ACTIVITY -
Take down each entry exactly as written.

-- PROVIDED ENTRIES follows --

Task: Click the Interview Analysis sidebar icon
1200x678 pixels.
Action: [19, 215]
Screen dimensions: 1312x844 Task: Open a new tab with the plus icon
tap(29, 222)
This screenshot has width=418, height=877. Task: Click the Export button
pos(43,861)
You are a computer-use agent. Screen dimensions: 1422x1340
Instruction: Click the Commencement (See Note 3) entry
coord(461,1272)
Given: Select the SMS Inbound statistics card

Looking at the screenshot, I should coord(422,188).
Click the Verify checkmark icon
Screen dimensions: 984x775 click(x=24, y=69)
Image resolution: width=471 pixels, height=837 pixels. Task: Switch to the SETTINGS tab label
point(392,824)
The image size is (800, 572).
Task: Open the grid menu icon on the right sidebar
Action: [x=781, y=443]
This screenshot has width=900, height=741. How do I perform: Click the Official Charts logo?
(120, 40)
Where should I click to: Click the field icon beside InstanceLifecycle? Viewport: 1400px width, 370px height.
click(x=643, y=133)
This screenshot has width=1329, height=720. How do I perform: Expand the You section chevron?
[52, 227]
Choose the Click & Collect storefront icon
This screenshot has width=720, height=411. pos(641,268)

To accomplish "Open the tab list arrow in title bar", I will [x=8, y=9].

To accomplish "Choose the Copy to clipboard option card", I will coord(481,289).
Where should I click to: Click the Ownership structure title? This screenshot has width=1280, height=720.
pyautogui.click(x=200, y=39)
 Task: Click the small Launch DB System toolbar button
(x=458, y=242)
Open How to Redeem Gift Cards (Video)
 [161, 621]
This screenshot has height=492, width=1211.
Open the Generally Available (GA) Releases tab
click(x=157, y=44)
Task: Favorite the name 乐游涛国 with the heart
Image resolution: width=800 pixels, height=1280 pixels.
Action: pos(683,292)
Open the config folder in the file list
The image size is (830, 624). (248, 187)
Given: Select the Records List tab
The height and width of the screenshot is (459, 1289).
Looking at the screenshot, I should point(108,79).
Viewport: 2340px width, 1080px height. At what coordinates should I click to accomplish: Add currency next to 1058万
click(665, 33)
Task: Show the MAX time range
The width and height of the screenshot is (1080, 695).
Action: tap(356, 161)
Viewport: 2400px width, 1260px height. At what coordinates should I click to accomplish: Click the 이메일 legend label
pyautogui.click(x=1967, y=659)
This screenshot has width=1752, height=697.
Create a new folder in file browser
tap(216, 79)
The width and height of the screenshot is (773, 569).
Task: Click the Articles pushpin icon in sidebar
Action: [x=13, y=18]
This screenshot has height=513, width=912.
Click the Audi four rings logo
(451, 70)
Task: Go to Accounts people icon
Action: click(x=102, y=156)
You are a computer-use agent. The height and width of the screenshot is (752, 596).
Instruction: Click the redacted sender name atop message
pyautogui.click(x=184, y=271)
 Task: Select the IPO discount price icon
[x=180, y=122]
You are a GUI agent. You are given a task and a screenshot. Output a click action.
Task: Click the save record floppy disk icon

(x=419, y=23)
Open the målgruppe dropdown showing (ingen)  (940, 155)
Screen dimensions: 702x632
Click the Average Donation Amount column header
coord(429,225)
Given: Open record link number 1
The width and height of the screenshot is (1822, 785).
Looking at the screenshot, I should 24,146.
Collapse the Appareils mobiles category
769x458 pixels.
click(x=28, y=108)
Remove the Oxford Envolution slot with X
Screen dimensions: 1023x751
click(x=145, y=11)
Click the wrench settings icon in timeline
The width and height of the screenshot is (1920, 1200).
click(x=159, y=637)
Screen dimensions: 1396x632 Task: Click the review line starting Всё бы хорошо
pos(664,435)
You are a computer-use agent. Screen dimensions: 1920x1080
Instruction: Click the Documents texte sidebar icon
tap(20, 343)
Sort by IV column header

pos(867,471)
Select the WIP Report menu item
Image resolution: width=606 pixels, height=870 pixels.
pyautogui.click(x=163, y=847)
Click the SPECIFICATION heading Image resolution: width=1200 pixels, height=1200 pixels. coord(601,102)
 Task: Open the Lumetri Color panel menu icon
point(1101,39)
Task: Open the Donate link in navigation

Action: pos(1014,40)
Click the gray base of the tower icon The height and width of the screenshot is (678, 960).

-- PROVIDED ENTRIES concluded --

EXERCISE RESPONSE -
Task: Click the Interview Analysis sidebar icon
1200x678 pixels.
Action: [19, 215]
Screen dimensions: 1312x844 Task: Open a new tab with the plus icon
tap(29, 222)
This screenshot has width=418, height=877. Task: Click the Export button
pos(43,861)
You are a computer-use agent. Screen dimensions: 1422x1340
Instruction: Click the Commencement (See Note 3) entry
coord(461,1272)
Given: Select the SMS Inbound statistics card

Looking at the screenshot, I should coord(422,188).
Click the Verify checkmark icon
Screen dimensions: 984x775 click(x=24, y=69)
Image resolution: width=471 pixels, height=837 pixels. Task: Switch to the SETTINGS tab label
point(392,824)
The image size is (800, 572).
Task: Open the grid menu icon on the right sidebar
Action: [x=781, y=443]
This screenshot has width=900, height=741. How do I perform: Click the Official Charts logo?
(120, 40)
Where should I click to: Click the field icon beside InstanceLifecycle? Viewport: 1400px width, 370px height.
click(x=643, y=133)
This screenshot has width=1329, height=720. How do I perform: Expand the You section chevron?
[52, 227]
Choose the Click & Collect storefront icon
This screenshot has width=720, height=411. pos(641,268)

To accomplish "Open the tab list arrow in title bar", I will [x=8, y=9].

To accomplish "Choose the Copy to clipboard option card", I will coord(481,289).
Where should I click to: Click the Ownership structure title? This screenshot has width=1280, height=720.
pyautogui.click(x=200, y=39)
 Task: Click the small Launch DB System toolbar button
(x=458, y=242)
Open How to Redeem Gift Cards (Video)
 [161, 621]
This screenshot has height=492, width=1211.
Open the Generally Available (GA) Releases tab
click(x=157, y=44)
Task: Favorite the name 乐游涛国 with the heart
Image resolution: width=800 pixels, height=1280 pixels.
Action: pos(683,292)
Open the config folder in the file list
The image size is (830, 624). (248, 187)
Given: Select the Records List tab
The height and width of the screenshot is (459, 1289).
Looking at the screenshot, I should point(108,79).
Viewport: 2340px width, 1080px height. At what coordinates should I click to accomplish: Add currency next to 1058万
click(665, 33)
Task: Show the MAX time range
The width and height of the screenshot is (1080, 695).
Action: tap(356, 161)
Viewport: 2400px width, 1260px height. At what coordinates should I click to accomplish: Click the 이메일 legend label
pyautogui.click(x=1967, y=659)
This screenshot has width=1752, height=697.
Create a new folder in file browser
tap(216, 79)
The width and height of the screenshot is (773, 569).
Task: Click the Articles pushpin icon in sidebar
Action: [x=13, y=18]
This screenshot has height=513, width=912.
Click the Audi four rings logo
(451, 70)
Task: Go to Accounts people icon
Action: click(x=102, y=156)
You are a computer-use agent. The height and width of the screenshot is (752, 596).
Instruction: Click the redacted sender name atop message
pyautogui.click(x=184, y=271)
 Task: Select the IPO discount price icon
[x=180, y=122]
You are a GUI agent. You are given a task and a screenshot. Output a click action.
Task: Click the save record floppy disk icon

(x=419, y=23)
Open the målgruppe dropdown showing (ingen)  (940, 155)
Screen dimensions: 702x632
Click the Average Donation Amount column header
coord(429,225)
Given: Open record link number 1
The width and height of the screenshot is (1822, 785).
Looking at the screenshot, I should 24,146.
Collapse the Appareils mobiles category
769x458 pixels.
click(x=28, y=108)
Remove the Oxford Envolution slot with X
Screen dimensions: 1023x751
click(x=145, y=11)
Click the wrench settings icon in timeline
The width and height of the screenshot is (1920, 1200).
click(x=159, y=637)
Screen dimensions: 1396x632 Task: Click the review line starting Всё бы хорошо
pos(664,435)
You are a computer-use agent. Screen dimensions: 1920x1080
Instruction: Click the Documents texte sidebar icon
tap(20, 343)
Sort by IV column header

pos(867,471)
Select the WIP Report menu item
Image resolution: width=606 pixels, height=870 pixels.
pyautogui.click(x=163, y=847)
Click the SPECIFICATION heading Image resolution: width=1200 pixels, height=1200 pixels. coord(601,102)
 Task: Open the Lumetri Color panel menu icon
point(1101,39)
Task: Open the Donate link in navigation

Action: pos(1014,40)
Click the gray base of the tower icon The height and width of the screenshot is (678, 960).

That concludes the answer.